Assembling your view…
Crunching costs, sorting signals, rendering insights.
Crunching costs, sorting signals, rendering insights.
Let's be honest: these cities aren't cheap. But within that premium market, there are cities where your dollar stretches meaningfully further. Los Angeles proves it with a cost index of 160, and we've ranked all 2 contenders to help you find the best deal in an expensive landscape.
Let's be honest: these cities aren't cheap. But within that premium market, there are cities where your dollar stretches meaningfully further. Los Angeles proves it with a cost index of 160, and we've ranked all 2 contenders to help you find the best deal in an expensive landscape.
Here's Los Angeles by the numbers — and there's a lot to like. Cost index: 160. Rent: $2,742/month. Income: $80,366/year. Home price: $941,985. Population: 3,820,914. The strongest category is Healthcare at 112; the most expensive is Housing at 160. Translate that rent to annual numbers, and residents are costing renters $10,164 more per year vs. the national median. For families with student loans, that cost gap is a second income.
Perhaps more importantly, Nationally, the 288 cities in our database average a cost index of 111, rent of $1,895/month, and household income of $80,367. The cities in this ranking challenge those benchmarks. That's a spread that makes moving costs look trivial.
What to do with this data: use the ranking as a shortlist, then dig into the city profiles for trend lines and category breakdowns. The difference between #1 and #5 is often smaller than the difference between "good on paper" and "actually fits my life." Compare your top picks with our calculator to see real take-home numbers.
#1 Ranked: Los Angeles, CA — cost index 160, rent $2,742/mo, income $80,366
1 of 2 cities come in below the national cost-of-living average of 111
Data sourced from Census Bureau, Zillow, BLS, and Tax Foundation — current as of 2026
| Rank | City | Cost Index | Median Rent | |
|---|---|---|---|---|
| 1 | Los AngelesCA | 160 | $2,742 | Details |
| 2 | LouisvilleKY | 79 | $1,352 | Details |
3,820,914 residents · California
A closer look at Los Angeles: the cost index of 160 breaks down to a Healthcare index of 112 (strongest category) and a Housing index of 160 (weakest). Median rent is $2,742/month — 45% above the national median — while household income sits at $80,366, meaning locals spend about 41% of income on rent. That exceeds the recommended 30% threshold — affordability here depends on earning above the median.
622,981 residents · Kentucky
At $1,352/month for rent and a cost index of 79, Louisville is pretty much what you'd expect from a larger city in this part of the country. Income is $64,731. That tracks.
Our cost of living index uses real Zillow rent data as the foundation, indexed to 100 (national median). Sub-categories (housing, food, transport, utilities, healthcare) are derived from the overall index with regional adjustments. Data is updated monthly.
Los Angeles (ranked #1) has a cost index of 160 and rent of $2,742/mo, while Louisville (ranked #2) has a cost index of 79 and rent of $1,352/mo — a 81-point difference in cost of living.
City data is refreshed monthly from Census Bureau population estimates, Zillow rent and home price indices, BLS salary data, and Tax Foundation tax rates. Last updated: 2026.
The median 1-bedroom rent in Los Angeles is $2,742/month as of 2026, based on Zillow's Observed Rent Index. This is $847 above the national median of $1,895/month.

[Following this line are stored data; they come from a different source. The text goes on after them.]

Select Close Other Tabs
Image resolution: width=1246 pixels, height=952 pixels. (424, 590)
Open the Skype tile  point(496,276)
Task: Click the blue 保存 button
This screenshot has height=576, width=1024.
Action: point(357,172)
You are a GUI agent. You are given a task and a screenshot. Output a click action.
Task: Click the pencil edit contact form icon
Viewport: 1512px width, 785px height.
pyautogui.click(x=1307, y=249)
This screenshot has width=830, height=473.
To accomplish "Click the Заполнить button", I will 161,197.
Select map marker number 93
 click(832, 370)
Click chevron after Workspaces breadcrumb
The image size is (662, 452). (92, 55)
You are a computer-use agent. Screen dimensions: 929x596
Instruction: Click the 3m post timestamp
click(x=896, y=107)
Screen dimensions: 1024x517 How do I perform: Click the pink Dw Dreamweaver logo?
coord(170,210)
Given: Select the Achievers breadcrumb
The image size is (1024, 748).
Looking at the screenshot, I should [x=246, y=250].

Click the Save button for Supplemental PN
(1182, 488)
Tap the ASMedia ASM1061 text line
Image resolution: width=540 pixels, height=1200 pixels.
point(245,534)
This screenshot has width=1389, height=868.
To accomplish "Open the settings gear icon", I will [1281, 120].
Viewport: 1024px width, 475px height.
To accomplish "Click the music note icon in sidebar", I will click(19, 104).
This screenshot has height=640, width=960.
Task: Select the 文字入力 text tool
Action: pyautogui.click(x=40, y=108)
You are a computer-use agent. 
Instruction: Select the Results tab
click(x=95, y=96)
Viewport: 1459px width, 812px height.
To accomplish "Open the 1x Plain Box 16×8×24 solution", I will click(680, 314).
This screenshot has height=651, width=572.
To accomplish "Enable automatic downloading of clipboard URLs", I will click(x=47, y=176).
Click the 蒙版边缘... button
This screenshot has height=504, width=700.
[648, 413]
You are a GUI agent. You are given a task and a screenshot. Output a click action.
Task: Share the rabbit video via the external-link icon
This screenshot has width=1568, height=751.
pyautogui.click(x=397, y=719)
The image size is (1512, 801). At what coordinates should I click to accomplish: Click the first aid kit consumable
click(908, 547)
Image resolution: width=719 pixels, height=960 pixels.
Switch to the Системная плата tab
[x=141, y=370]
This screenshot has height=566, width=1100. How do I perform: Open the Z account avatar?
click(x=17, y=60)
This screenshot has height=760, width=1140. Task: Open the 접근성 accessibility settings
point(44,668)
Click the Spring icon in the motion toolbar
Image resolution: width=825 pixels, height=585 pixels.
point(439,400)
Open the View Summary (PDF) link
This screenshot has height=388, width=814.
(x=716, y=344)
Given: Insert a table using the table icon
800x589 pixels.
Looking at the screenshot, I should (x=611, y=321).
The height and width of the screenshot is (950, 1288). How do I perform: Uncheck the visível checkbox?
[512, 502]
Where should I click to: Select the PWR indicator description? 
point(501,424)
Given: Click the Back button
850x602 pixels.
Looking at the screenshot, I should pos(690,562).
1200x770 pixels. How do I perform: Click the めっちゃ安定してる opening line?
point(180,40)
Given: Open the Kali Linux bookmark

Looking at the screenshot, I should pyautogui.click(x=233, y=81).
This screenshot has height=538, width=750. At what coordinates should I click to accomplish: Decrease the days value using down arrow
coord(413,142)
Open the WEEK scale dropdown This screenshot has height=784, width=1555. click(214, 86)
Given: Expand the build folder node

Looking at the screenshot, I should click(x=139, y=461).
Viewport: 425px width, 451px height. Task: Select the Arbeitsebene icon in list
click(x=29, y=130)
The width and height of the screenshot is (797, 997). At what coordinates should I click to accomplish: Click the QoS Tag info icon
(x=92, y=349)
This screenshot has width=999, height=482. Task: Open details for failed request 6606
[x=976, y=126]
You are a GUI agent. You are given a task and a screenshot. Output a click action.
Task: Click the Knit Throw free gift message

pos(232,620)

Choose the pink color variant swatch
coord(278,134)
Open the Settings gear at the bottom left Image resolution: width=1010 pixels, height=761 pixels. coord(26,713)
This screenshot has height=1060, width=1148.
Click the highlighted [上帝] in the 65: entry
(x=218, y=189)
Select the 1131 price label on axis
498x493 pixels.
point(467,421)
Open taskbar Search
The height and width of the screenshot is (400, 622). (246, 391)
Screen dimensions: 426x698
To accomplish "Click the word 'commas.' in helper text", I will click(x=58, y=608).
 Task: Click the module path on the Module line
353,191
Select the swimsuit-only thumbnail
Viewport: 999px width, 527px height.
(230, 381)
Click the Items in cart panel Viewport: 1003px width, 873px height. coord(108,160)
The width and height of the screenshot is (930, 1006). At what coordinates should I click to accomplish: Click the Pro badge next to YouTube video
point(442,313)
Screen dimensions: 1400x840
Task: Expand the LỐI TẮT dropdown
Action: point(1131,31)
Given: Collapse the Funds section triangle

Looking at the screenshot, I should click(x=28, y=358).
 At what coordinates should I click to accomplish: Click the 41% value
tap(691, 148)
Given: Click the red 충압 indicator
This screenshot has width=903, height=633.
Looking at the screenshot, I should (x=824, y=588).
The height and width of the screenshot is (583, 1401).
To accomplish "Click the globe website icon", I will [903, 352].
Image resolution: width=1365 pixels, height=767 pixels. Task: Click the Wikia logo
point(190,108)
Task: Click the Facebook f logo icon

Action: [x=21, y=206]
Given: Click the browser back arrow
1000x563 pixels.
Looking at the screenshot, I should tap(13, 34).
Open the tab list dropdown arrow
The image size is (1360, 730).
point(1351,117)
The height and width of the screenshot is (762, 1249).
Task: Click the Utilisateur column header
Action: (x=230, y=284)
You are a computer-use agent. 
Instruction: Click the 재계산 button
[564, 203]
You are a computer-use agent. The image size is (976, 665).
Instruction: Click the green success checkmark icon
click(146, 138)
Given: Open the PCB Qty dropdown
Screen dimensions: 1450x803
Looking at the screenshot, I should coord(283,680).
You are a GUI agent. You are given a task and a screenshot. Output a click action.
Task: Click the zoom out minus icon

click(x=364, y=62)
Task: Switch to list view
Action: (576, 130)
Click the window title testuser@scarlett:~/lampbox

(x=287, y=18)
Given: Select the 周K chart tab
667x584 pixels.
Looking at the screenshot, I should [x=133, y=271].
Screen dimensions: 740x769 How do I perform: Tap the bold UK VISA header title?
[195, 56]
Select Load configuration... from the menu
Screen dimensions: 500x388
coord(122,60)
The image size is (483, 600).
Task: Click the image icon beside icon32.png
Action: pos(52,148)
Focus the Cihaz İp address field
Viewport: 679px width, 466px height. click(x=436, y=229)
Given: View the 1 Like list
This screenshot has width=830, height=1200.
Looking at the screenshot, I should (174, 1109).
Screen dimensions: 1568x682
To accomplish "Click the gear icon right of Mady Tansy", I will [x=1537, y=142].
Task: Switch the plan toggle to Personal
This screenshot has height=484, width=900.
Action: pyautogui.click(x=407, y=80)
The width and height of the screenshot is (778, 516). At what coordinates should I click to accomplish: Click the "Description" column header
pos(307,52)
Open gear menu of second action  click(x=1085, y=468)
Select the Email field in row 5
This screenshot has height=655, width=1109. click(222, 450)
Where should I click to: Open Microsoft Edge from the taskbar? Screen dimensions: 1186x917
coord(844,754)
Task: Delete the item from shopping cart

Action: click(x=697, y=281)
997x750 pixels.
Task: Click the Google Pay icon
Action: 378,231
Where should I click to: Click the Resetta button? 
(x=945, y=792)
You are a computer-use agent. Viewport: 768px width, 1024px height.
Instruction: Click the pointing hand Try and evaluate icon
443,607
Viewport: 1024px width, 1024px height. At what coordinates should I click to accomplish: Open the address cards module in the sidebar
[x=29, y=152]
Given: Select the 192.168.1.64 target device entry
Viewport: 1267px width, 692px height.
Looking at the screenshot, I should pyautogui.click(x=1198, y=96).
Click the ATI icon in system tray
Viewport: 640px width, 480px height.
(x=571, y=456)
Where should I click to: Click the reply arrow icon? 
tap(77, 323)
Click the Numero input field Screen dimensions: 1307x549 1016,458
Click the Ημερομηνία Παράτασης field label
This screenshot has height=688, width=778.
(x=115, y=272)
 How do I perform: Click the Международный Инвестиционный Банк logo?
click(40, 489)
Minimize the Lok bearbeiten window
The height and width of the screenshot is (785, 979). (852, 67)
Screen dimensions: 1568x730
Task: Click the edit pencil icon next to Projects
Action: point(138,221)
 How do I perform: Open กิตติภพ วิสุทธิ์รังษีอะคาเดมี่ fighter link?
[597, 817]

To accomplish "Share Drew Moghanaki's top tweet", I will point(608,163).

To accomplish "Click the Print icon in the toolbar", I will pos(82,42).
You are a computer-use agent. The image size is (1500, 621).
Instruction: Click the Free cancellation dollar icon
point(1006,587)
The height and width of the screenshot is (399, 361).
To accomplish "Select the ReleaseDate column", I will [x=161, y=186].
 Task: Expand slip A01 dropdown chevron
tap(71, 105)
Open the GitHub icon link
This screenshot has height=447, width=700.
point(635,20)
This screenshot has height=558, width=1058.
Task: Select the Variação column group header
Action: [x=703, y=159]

The median home price in Los Angeles is $941,985, which is 11.7× the local median income. Most median-income households would stretch to buy at this ratio. The national median home price is $467,370.
This ranking was generated using data current as of early 2026. Population and income data comes from the Census Bureau's American Community Survey (5-year estimates). Rent and home price data is from Zillow's monthly releases. Tax rates are from the Tax Foundation's 2025 edition. Rankings are refreshed monthly.